◆ Work instructions:
Reproduce every line of the material below word for word, leaving out the pictures.

◆ Input data:
________________
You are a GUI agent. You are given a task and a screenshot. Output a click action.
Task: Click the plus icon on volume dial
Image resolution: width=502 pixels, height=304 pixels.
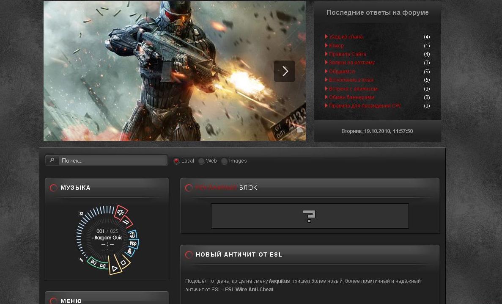click(81, 214)
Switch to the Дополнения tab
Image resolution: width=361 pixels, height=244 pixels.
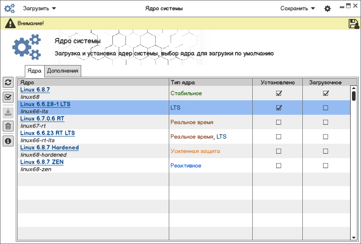coord(63,70)
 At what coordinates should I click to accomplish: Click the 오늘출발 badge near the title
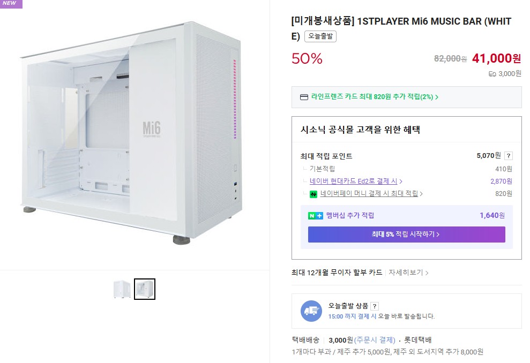tap(320, 36)
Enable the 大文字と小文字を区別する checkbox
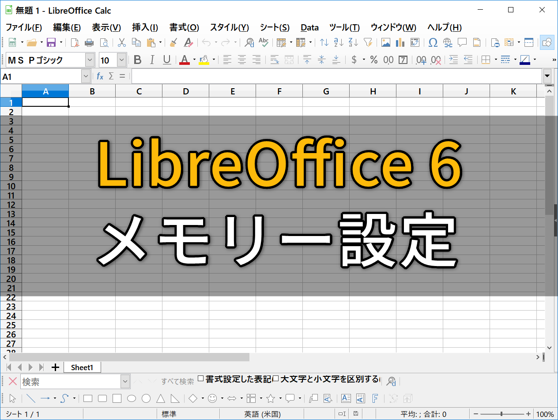This screenshot has height=420, width=558. [276, 379]
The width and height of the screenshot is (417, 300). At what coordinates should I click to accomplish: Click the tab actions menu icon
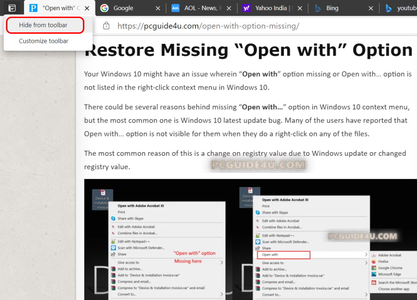(x=12, y=8)
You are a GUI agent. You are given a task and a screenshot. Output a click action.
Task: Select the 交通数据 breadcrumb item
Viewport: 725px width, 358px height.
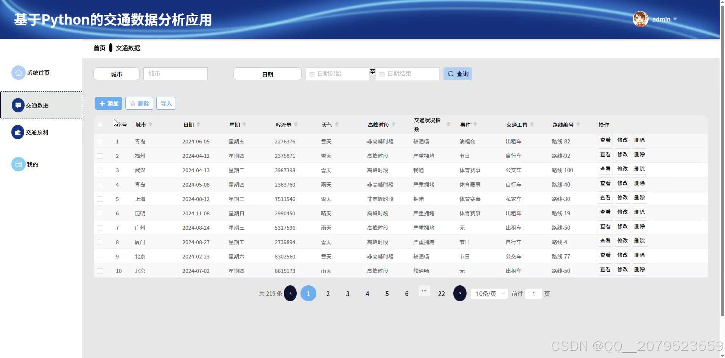[127, 48]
________________
◆ Exercise output:
You are a GUI agent. You are given a task and a screenshot. Output a click action.
Task: Click the plus icon on volume dial
Image resolution: width=502 pixels, height=304 pixels.
click(81, 214)
Switch to the Дополнения tab
Image resolution: width=361 pixels, height=244 pixels.
coord(63,70)
 At what coordinates should I click to accomplish: Click the 오늘출발 badge near the title
tap(320, 36)
Enable the 大文字と小文字を区別する checkbox
This screenshot has height=420, width=558. [276, 379]
The width and height of the screenshot is (417, 300). At what coordinates should I click to accomplish: Click the tab actions menu icon
(x=12, y=8)
You are a GUI agent. You are given a task and a screenshot. Output a click action.
Task: Select the 交通数据 breadcrumb item
Viewport: 725px width, 358px height.
[127, 48]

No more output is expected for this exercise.